(Data excerpts)
--- START ---

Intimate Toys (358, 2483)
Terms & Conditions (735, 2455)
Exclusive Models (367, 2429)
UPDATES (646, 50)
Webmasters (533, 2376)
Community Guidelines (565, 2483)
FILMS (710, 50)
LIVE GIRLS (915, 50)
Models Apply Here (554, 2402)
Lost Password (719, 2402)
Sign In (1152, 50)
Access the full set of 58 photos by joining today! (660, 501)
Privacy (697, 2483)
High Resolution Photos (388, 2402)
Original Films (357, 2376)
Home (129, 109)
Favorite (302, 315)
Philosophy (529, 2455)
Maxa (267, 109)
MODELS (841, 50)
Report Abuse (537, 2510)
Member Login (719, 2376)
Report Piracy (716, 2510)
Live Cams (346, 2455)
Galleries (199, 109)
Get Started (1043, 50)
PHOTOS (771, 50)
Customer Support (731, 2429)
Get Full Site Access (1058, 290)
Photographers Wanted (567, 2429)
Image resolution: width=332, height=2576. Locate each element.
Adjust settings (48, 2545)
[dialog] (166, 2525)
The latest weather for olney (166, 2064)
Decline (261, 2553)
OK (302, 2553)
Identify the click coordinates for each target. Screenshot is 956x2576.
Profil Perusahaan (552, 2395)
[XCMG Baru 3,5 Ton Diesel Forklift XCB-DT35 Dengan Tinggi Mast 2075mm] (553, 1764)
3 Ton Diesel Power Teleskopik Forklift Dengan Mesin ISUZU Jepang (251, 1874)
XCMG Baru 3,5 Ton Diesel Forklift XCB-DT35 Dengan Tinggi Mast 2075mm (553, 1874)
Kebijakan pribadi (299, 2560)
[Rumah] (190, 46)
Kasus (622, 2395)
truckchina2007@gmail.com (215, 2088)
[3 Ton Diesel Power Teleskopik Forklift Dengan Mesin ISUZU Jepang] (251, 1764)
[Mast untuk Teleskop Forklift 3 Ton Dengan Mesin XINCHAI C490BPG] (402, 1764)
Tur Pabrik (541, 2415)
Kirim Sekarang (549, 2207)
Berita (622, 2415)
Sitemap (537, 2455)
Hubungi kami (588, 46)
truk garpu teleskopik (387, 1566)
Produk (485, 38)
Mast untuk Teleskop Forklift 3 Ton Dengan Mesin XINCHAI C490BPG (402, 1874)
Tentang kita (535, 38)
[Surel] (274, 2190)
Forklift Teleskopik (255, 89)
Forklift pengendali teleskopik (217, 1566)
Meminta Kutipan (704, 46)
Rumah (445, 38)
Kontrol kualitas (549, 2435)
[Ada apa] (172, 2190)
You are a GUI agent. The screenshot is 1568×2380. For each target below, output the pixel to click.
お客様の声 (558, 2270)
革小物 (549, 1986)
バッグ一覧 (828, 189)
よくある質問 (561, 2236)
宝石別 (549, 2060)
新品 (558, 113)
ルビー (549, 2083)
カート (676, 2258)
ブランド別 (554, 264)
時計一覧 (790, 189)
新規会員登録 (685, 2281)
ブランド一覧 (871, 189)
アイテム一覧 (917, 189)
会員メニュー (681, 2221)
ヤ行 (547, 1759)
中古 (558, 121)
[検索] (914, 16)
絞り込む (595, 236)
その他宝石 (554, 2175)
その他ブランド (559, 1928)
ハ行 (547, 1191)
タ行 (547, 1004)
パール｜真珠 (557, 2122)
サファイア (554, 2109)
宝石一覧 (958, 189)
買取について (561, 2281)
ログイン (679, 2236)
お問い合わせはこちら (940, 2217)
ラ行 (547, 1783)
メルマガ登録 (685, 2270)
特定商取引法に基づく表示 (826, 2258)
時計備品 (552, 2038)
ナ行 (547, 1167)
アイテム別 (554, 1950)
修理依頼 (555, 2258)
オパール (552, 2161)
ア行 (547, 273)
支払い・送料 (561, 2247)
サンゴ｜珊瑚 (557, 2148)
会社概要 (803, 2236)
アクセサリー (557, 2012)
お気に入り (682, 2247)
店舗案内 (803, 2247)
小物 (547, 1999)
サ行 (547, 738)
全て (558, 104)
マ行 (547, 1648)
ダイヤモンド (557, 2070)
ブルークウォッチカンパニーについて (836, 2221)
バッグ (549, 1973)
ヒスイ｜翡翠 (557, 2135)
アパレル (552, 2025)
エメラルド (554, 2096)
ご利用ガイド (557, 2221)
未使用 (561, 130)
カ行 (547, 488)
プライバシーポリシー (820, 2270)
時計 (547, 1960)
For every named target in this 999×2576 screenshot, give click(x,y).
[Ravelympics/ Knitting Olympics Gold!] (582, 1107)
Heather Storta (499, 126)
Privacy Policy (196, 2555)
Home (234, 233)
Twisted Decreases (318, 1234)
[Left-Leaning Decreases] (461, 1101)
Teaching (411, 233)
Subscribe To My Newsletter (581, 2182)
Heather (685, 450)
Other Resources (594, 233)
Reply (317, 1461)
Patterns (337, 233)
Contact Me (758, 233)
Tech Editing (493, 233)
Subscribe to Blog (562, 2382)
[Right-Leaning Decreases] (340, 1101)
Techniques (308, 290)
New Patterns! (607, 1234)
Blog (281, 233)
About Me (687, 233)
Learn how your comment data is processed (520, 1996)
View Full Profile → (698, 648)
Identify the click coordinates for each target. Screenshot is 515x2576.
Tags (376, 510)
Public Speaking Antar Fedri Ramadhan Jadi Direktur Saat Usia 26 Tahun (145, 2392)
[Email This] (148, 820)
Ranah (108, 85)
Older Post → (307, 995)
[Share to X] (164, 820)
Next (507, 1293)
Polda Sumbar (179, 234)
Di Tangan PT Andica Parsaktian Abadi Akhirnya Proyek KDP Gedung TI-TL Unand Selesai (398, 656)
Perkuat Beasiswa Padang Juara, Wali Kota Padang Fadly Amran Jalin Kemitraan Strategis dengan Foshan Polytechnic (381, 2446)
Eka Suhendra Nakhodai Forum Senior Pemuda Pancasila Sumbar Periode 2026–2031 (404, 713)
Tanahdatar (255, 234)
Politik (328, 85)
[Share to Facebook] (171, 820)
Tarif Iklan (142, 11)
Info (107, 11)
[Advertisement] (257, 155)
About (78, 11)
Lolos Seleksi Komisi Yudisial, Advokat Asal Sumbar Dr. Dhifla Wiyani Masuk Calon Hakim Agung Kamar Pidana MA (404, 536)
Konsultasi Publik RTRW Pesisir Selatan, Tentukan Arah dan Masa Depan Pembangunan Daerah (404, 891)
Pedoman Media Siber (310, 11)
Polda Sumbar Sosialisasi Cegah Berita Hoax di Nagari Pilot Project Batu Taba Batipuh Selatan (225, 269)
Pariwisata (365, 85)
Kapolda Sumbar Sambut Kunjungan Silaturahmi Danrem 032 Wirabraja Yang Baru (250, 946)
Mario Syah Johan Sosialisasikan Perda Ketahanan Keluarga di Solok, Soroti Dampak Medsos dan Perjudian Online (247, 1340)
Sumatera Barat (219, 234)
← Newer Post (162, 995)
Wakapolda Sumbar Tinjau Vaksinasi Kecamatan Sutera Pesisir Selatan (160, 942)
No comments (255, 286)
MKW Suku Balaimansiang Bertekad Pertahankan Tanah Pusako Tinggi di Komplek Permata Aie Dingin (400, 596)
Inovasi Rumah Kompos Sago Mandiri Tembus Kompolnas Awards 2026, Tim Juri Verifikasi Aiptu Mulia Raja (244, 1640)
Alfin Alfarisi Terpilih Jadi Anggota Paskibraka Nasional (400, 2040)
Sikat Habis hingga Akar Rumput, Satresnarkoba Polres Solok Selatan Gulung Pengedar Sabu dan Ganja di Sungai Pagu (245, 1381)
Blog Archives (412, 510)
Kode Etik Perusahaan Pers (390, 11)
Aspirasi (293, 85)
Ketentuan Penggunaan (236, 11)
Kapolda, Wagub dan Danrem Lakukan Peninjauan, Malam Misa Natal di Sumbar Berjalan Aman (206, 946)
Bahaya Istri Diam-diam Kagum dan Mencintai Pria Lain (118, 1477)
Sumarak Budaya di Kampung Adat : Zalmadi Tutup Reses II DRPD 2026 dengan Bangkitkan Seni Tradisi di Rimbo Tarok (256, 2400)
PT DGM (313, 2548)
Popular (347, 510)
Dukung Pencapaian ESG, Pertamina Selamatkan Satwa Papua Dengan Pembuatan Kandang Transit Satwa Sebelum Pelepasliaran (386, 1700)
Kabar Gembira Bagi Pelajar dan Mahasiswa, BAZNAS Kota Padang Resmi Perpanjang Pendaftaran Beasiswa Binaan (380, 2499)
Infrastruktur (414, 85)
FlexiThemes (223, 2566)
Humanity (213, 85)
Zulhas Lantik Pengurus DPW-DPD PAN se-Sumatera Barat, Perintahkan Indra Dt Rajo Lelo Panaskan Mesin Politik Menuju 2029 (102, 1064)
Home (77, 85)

--- END ---

> [Exercise prompt]: All that belongs in the answer is the run of lines above from the line containing "Info (107, 11)" through the line containing "Dukung Pencapaian ESG, Pertamina", exactly as written.

> [Exercise solution]:
Info (107, 11)
[Advertisement] (257, 155)
About (78, 11)
Lolos Seleksi Komisi Yudisial, Advokat Asal Sumbar Dr. Dhifla Wiyani Masuk Calon Hakim Agung Kamar Pidana MA (404, 536)
Konsultasi Publik RTRW Pesisir Selatan, Tentukan Arah dan Masa Depan Pembangunan Daerah (404, 891)
Pedoman Media Siber (310, 11)
Polda Sumbar Sosialisasi Cegah Berita Hoax di Nagari Pilot Project Batu Taba Batipuh Selatan (225, 269)
Pariwisata (365, 85)
Kapolda Sumbar Sambut Kunjungan Silaturahmi Danrem 032 Wirabraja Yang Baru (250, 946)
Mario Syah Johan Sosialisasikan Perda Ketahanan Keluarga di Solok, Soroti Dampak Medsos dan Perjudian Online (247, 1340)
Sumatera Barat (219, 234)
← Newer Post (162, 995)
Wakapolda Sumbar Tinjau Vaksinasi Kecamatan Sutera Pesisir Selatan (160, 942)
No comments (255, 286)
MKW Suku Balaimansiang Bertekad Pertahankan Tanah Pusako Tinggi di Komplek Permata Aie Dingin (400, 596)
Inovasi Rumah Kompos Sago Mandiri Tembus Kompolnas Awards 2026, Tim Juri Verifikasi Aiptu Mulia Raja (244, 1640)
Alfin Alfarisi Terpilih Jadi Anggota Paskibraka Nasional (400, 2040)
Sikat Habis hingga Akar Rumput, Satresnarkoba Polres Solok Selatan Gulung Pengedar Sabu dan Ganja di Sungai Pagu (245, 1381)
Blog Archives (412, 510)
Kode Etik Perusahaan Pers (390, 11)
Aspirasi (293, 85)
Ketentuan Penggunaan (236, 11)
Kapolda, Wagub dan Danrem Lakukan Peninjauan, Malam Misa Natal di Sumbar Berjalan Aman (206, 946)
Bahaya Istri Diam-diam Kagum dan Mencintai Pria Lain (118, 1477)
Sumarak Budaya di Kampung Adat : Zalmadi Tutup Reses II DRPD 2026 dengan Bangkitkan Seni Tradisi di Rimbo Tarok (256, 2400)
PT DGM (313, 2548)
Popular (347, 510)
Dukung Pencapaian ESG, Pertamina Selamatkan Satwa Papua Dengan Pembuatan Kandang Transit Satwa Sebelum Pelepasliaran (386, 1700)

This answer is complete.